The financial picture for many women aged 50+ is concerning. According to AARP Research, one in three women are very or somewhat worried about their current financial situation compared to just one in four men. Concern over finances is even more common among divorced, separated, or widowed women. Not surprisingly, they cite costs of living, living paycheck-to-paycheck, and difficulty managing money at higher rates than their male counterparts.
Women 50 or older are also worried about their financial futures. New polling from Independent Women’s Voice identified that 89% of women are looking for leaders to offer financial solutions for people who can’t find new work but can’t afford to retire. A GOBankingRates survey found that women are more likely than men to have nothing saved for retirement. Because they are more likely than men to have taken employment breaks to care for children or aging parents—48% of their lives versus 28% of men’s, according to Merrill Lynch—they enter retirement with less money saved. Nor do older women count on Social Security to be available or sufficient to sustain them.
Given that women’s life expectancy is six years longer than men’s, married women are likely to outlive their partner and their retirement assets, leaving them to figure out how to support themselves in their final years. Altogether, poverty rates for women 65+ are among the highest of any demographic. The burden of caring for aging women often falls on their daughters or daughters-in-law, as women are more likely than men to take on family caregiving tasks. These women may be approaching retirement age themselves, and also facing financial worry.
One asset that is far less susceptible to the whims of the market and that can provide long-term financial security is property. Women have overcome significant historical barriers—from being legally prevented from possessing homes and property until the 1830s—to now being major consumers in the housing market. Today, single women own more homes than single men; single women own 58% of the nearly 35.2 million homes owned by unmarried Americans, compared to 42% owned by men.
By itself, homeownership is inadequate to provide financial security. Property owners must be able to generate income from their investments. Renting out one’s property offers a host of benefits, including guaranteed monthly passive income, increased net worth, tax benefits, credit building, and savings for retirement. To be sure, being a landlady comes with a host of costly headaches, but it can provide financial freedom outside of the daily employment grind—something that many women may desire in their later years.
The challenge is that restrictions on land use, zoning rules, costly permitting processes, and restrictive regulations impede homeowners from turning unused dwelling spaces into domiciles for renters.
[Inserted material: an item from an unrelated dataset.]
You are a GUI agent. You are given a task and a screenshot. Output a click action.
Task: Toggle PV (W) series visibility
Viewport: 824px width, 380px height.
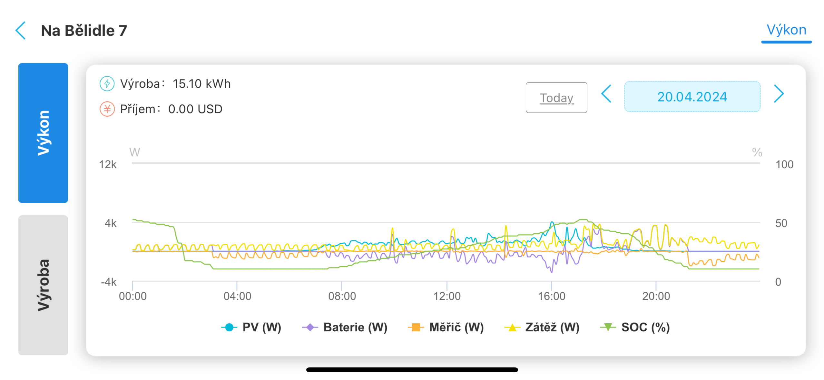pos(261,327)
A good place for policymakers to start would be allowing for and incentivizing the construction of multiple-unit or accessory dwelling units (ADUs) on single-family residential lots. Homeowners benefit from steady rental income and increased property values. Meanwhile, ADUs expand housing stock in a given area, which may improve housing affordability. For some families, ADUs may encourage intergenerational living situations and provide caregiving for young and aging family members.
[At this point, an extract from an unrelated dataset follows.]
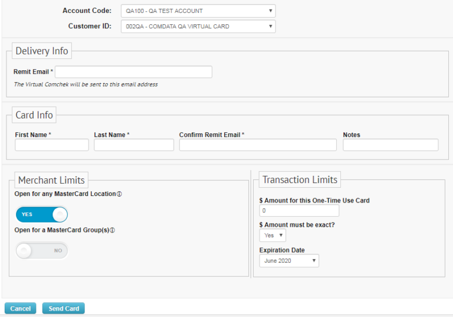
Task: Open the Account Code dropdown
Action: coord(198,11)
ADUs come in many shapes and forms: duplexes and triplexes; detached structures such as tiny homes, backyard cottages, and granny flats; converted garages and workshops; additions; converted basements; and other spaces within homes.
Millions of ADUs may exist nationwide but operate outside of the government’s purview, which could lead to living in unsafe conditions.
State lawmakers recognize this is an area for reform, in some cases overruling restrictive policies of local jurisdictions. California reformed its housing policy to encourage ADUs in 2016. The results were rapid. Permitted ADUs grew from just over 1,000 in 2016 to over 24,000 in 2022 and comprise 19% of new housing permits. About 80,000 ADUs have been built since policy changes in 2016. Over a quarter (27%) of completed ADUs have qualified as low- or moderate-income units above the 20% for all new permitted housing. ADUs may not solve homelessness or the unaffordable housing crisis, but they are a start. And expanding housing stock is a much better direction than imposing rent control policies, which only suppress supply.
ADUs can boost a home’s value by 35%, but at a hefty price tag of $60,000 to $220,000. To help older and low-income homeowners afford the renovation and construction costs, cities like Boston, Charleston, and Orlando and states like California and Maryland are partnering with local organizations to offer grants and loans that would normally be unavailable in addition to guidance and relaxing onerous regulations.
Women are increasingly purchasing homes alone or will inherit properties from deceased spouses or parents. As high mortgage interest rates and inflation continue to make life increasingly unaffordable, policymakers can deploy these common-sense policy solutions to help these forgotten women use their biggest assets to build long-term financial security.